Como visto detidamente nos itens 19 a 24, na própria nomogênese constitucional, a sociedade impõe fazeres ao Estado.

Entre as prescrições impostas ao Estado e como condição mesmo de sua criação/estabelecimento, reconhecimento de legitimidade e atuação concreta324, estão a do exercício de funções típicas, em número de três, a saber: função preponderantemente legislativa; função preponderantemente administrativa; e função preponderantemente jurisdicional.

Todo o exercício do poder legislativo volta-se para a prática da legislação, cujo ato legislativo resultante, convencionalmente e por excelência, é a lei.
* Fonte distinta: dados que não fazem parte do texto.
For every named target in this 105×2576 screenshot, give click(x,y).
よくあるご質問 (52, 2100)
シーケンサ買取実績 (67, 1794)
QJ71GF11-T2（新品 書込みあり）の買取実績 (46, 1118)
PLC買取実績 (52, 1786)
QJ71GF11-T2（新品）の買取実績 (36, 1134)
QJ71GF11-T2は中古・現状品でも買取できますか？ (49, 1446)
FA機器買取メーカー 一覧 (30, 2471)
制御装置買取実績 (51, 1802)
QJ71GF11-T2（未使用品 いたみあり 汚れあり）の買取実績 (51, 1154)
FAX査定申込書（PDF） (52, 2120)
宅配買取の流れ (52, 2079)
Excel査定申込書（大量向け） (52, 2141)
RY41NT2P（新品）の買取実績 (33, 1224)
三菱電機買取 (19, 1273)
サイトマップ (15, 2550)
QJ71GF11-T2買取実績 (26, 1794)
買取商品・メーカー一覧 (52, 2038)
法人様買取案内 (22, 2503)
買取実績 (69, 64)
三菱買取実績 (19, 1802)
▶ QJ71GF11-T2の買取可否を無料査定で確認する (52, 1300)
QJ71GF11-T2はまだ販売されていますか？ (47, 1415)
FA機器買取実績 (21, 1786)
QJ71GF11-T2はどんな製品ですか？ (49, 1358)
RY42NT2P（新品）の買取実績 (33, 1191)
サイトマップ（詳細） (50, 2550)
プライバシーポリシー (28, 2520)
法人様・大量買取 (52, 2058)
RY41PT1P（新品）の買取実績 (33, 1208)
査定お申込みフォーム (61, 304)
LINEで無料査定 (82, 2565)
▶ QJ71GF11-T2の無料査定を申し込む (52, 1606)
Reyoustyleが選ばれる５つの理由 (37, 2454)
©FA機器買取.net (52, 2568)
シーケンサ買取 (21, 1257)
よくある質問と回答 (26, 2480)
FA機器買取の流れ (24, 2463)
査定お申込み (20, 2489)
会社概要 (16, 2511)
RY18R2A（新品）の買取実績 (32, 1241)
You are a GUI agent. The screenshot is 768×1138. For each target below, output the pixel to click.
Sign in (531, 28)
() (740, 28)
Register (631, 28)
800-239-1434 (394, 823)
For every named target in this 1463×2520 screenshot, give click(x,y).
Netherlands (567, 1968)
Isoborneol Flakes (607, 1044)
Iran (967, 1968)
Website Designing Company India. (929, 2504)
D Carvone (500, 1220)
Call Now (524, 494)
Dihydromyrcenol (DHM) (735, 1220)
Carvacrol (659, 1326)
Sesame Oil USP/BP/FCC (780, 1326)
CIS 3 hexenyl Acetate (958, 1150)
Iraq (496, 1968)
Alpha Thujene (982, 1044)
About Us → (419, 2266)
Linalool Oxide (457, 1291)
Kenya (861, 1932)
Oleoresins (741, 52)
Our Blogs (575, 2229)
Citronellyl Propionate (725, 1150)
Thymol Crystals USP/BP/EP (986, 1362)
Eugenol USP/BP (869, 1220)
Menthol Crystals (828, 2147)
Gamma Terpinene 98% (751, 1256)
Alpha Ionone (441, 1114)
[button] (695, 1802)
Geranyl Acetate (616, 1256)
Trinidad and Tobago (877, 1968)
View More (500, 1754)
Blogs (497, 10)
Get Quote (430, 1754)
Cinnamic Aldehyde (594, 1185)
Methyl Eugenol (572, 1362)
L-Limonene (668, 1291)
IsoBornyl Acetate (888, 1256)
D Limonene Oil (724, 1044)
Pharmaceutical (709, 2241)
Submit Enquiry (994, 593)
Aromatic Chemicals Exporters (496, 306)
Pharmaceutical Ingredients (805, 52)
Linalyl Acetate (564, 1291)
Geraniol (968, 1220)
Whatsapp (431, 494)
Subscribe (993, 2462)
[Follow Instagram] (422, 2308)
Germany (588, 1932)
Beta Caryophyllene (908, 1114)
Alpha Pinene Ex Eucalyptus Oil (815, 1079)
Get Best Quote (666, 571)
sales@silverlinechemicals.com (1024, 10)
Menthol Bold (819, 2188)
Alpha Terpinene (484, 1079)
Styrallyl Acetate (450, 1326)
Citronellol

Todo o exercício do poder administrativo volta-se para a prática do ato administrativo, que convencionalmente e por excelência é o ato administrativo propriamente dito (e pontualmente tem designações variadas, desde uma mera portaria, até um decreto ou mesmo decisão administrativa).

Todo o exercício do poder jurisdicional volta-se para a prática do ato jurisdicional, por uma das modalidades de provimentos típicos que o Estadojurisdição está autorizado a expedir (Código de Processo Civil de 1973, art. 162 e §§; NCPC, art. 203 e §§, notadamente e por excelência a sentença); e ainda e mais adequadamente, no caso de acolhimento de pretensão posta em juízo, o Estado-jurisdição estará a expedir genuína tutela jurisdicional (Código de Processo Civil de 1973, art. 2º c/c art. 269, I; NCPC, arts. 2º e 6º c/c arts. 487, I e 490).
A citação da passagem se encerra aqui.